- _WHAT TO DO_: Print the lines from the one containing "The image size" through the end of the listing below, exactly as written. Any pictures stay out.

▬▬▬▬▬▬

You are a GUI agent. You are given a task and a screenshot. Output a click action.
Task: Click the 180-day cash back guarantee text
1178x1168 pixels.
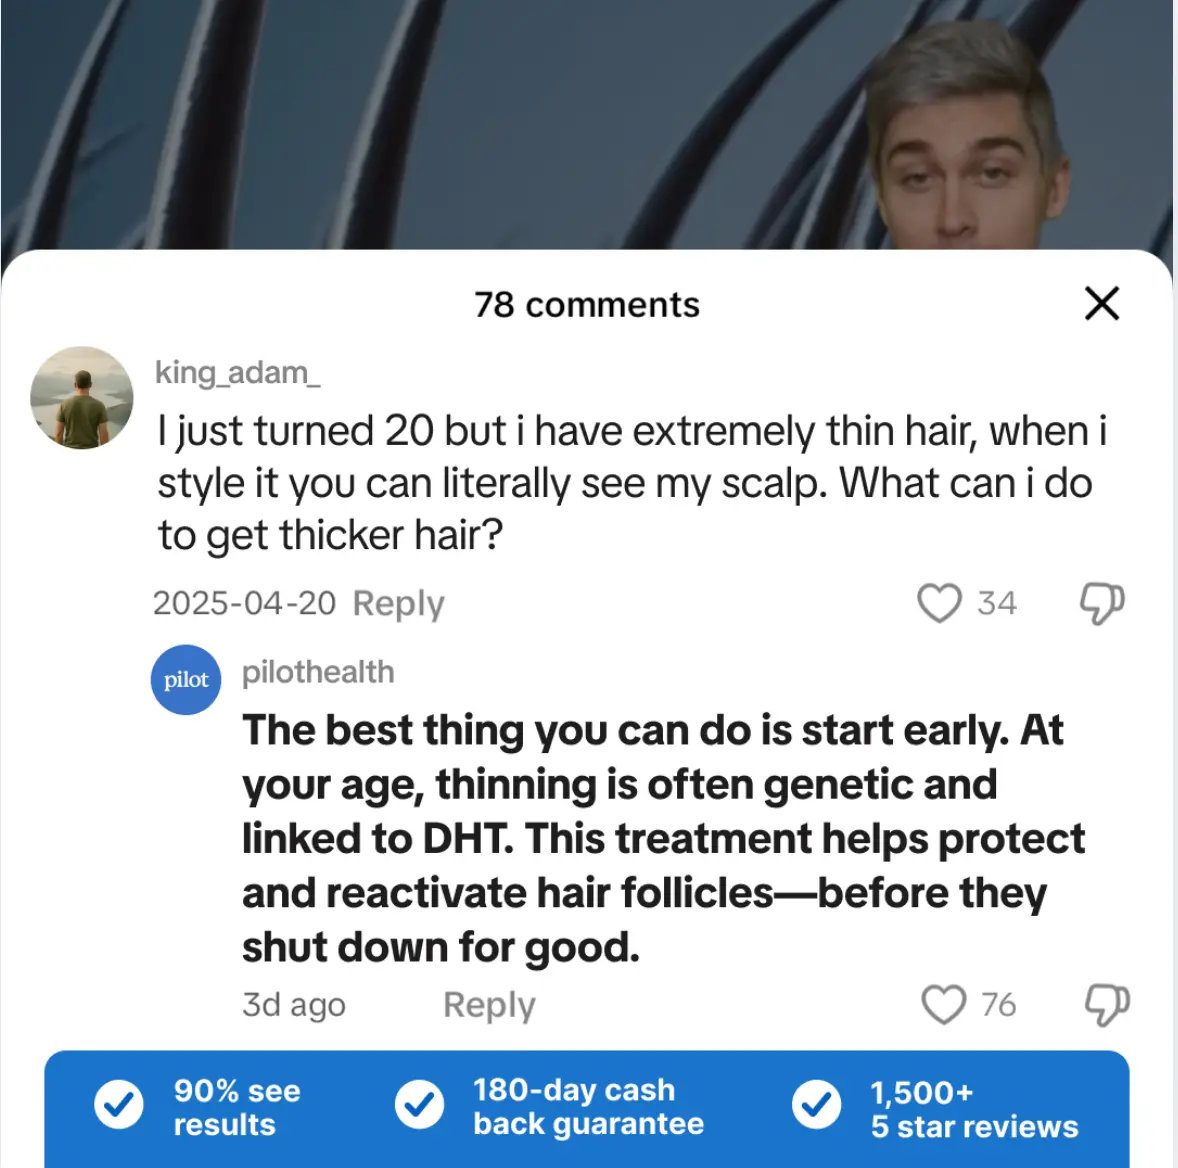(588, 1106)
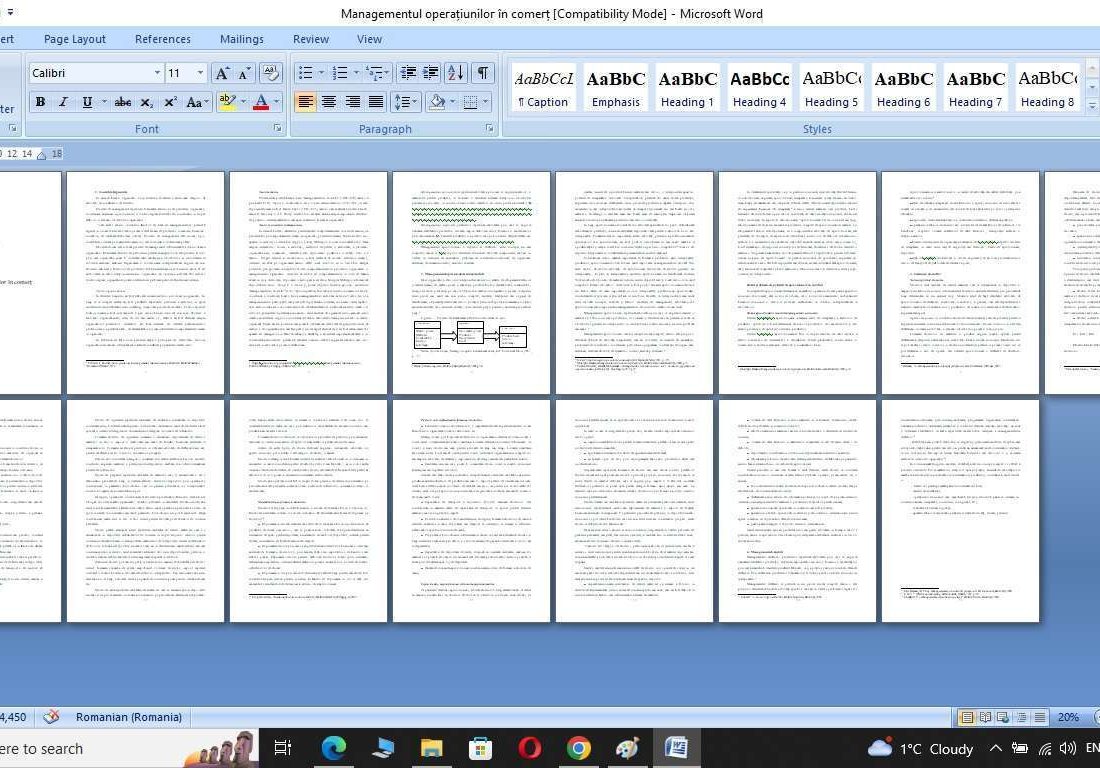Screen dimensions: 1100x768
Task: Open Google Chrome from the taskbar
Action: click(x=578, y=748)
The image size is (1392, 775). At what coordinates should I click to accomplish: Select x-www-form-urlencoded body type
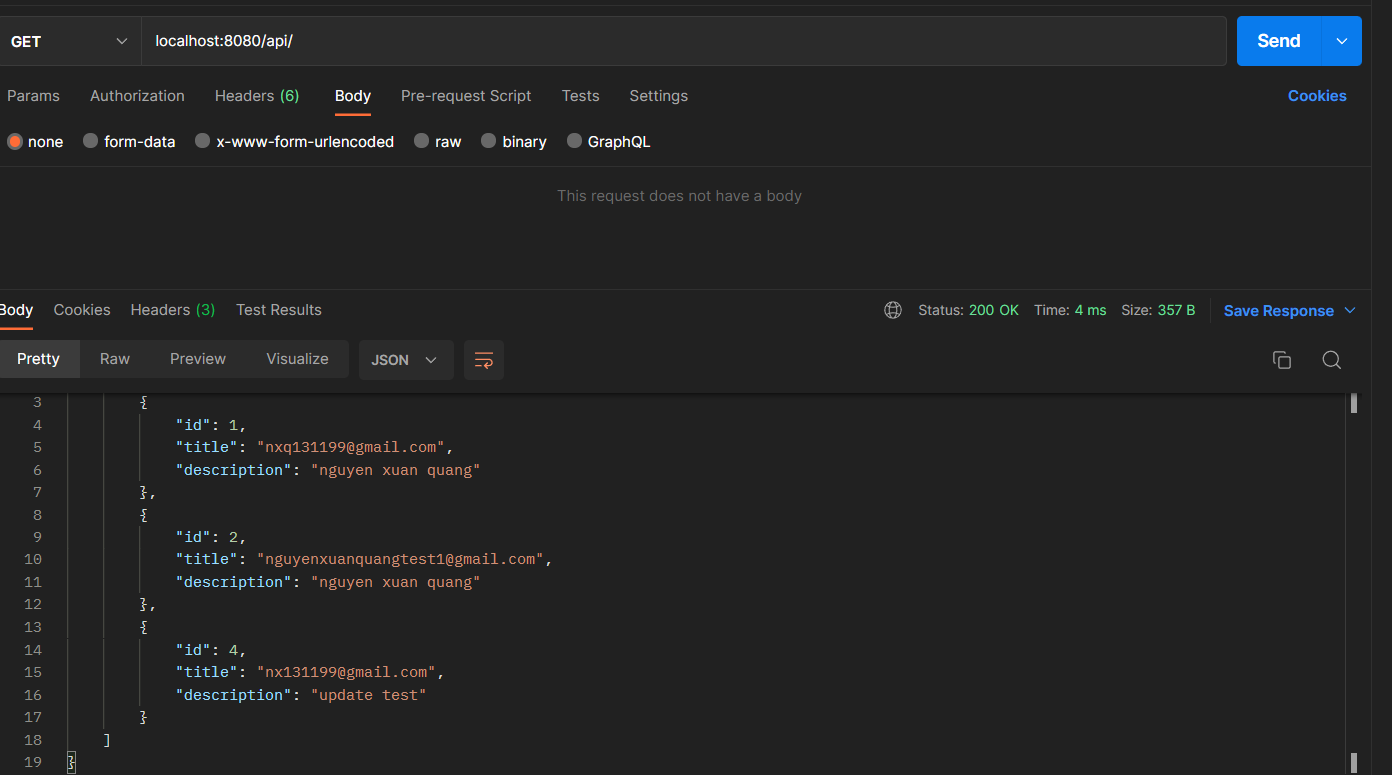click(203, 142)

▬▬▬▬▬▬

- _WRITTEN SOLUTION_:
The image size is (1392, 775). At what coordinates should I click to accomplish: Select x-www-form-urlencoded body type
click(203, 142)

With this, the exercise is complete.